Le fait religieux dans la violence colonisatrice

Les « cow-boys », comme D. Trump aujourd’hui, se légitimaient par la prédication de la Bible faite par des religieux d’un nouveau genre. De nombreuses versions du christianisme, de nombreuses soi-disant « églises » sont nées aux États-unis, au fur et à mesure de l’histoire de leur invasion. C’est par la même référence que le gouvernement Netanyahou se croit légitimé, en cherchant le soutien des partis extrémistes religieux, ceux qui se font donner le nom de « suprémacistes ». Ces deux histoires situent leur imaginaire dans les références à la religion faute de le situer dans un imaginaire de projets et d’utopies. Au fond, pour Israël en Palestine et pour les États-Unis en Amérique du Nord, le fait religieux ne joue pas de rôle véritable dans l’histoire, mais il a sa place dans l’idéologie qui fonde l’engagement politique des colonisateurs et qu’ils essaient de se faire croire légitimés par lui.

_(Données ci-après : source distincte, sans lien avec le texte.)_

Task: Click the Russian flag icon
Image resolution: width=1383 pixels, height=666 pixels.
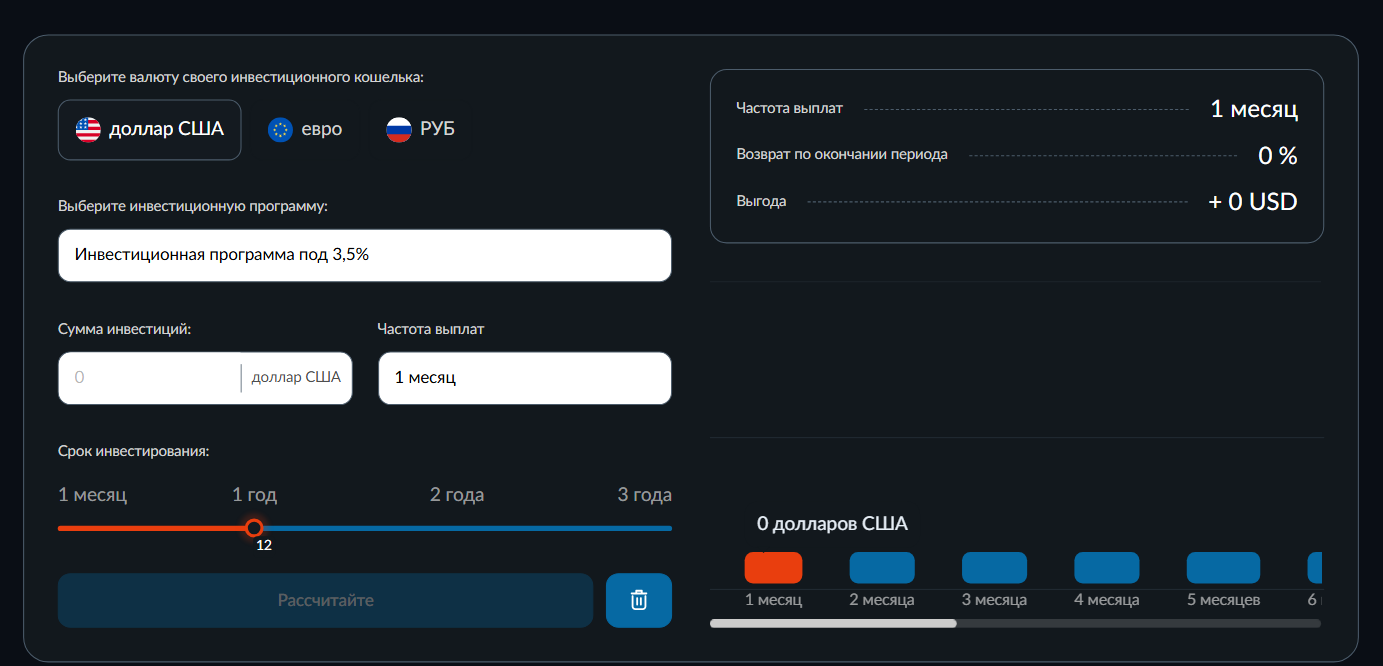Action: [x=399, y=130]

Cela permet de comprendre la place de la religion, d’une manière plus générale, dans la culture politique des États-Unis, de même que dans celle d’Israël. Mais, si la religion a aussi une telle importance dans la violence colonisatrice dans ces deux histoires, c’est que l’engagement religieux occupe, dans ces deux pays, une place de guerre et de violence. La religion n’y a pas la place d’une référence idéologique et culturelle, mais celle d’une arme de violence et de guerre. Soi-disant au nom d’un engagement religieux, le gouvernement Netanyahou veut qu’il n’y ait plus un seul Palestinien en « Judée-Samarie » (puisqu’Israël refuse même de désigner la Palestine par son véritable nom), de la même manière que les colons d’origine européenne voulaient qu’il n’y ait plus un Indien en Amérique du Nord et ont imposé aux peuples du pays l’usage de leur langue. Imaginaire politique imposé, la religion prend la place de l’idéologie dans les partis de la droite extrême de Benjamin Netanyahou et de Donald Trump. On peut mieux comprendre, ainsi, la violence de l’engagement du président américain dans son soutien à Israël et celle de la politique de B. Netanyahou en Palestine : il ne s’agit plus de politique et de l’expression d’un débat mais de croyance et de l’aveuglement de la censure.